Les Chapitres sur les Jugements du Messager d'Allah - Jami' at-Tirmidhi
Référence du Hadith : Jami` at-Tirmidhi 1342
Analyse Textuelle
Ce hadith établit un principe fondamental dans la procédure judiciaire islamique où, lorsqu'un demandeur présente une réclamation mais manque de preuves suffisantes, le défendeur est tenu de prêter serment pour nier l'allégation.
Principe Légal (Al-Qā'idah al-Fiqhiyyah)
"Al-Bayyinatu 'alal mudda'ī wal-yamīnu 'alā man ankar" - La charge de la preuve incombe au demandeur et le serment est sur celui qui nie.
Ce principe protège les individus contre les réclamations non fondées tout en maintenant la sainteté du processus judiciaire par le biais de témoignages sous serment.
Commentaire Savant
L'Imam al-Tirmidhi a classé ce hadith comme hasan sahih (bon et authentique). La majorité des juristes des écoles Hanafi, Maliki, Shafi'i et Hanbali appliquent cette règle dans les litiges civils.

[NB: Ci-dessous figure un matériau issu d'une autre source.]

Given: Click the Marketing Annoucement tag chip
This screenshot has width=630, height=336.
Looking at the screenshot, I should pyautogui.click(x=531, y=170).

Le serment sert à la fois de dissuasion spirituelle contre le mensonge et d'outil judiciaire pratique en l'absence de preuves. Le refus d'un défendeur de prêter serment peut entraîner un jugement contre lui.
Application Pratique
Cette procédure s'applique dans les litiges monétaires, les revendications de propriété et les affaires civiles où les preuves directes ne sont pas disponibles. Le serment doit être prêté au nom d'Allah avec une pleine conscience de sa gravité.
Les exceptions incluent les affaires criminelles impliquant des peines hudud où des exigences de preuve plus strictes s'appliquent pour protéger l'accusé contre de fausses allégations.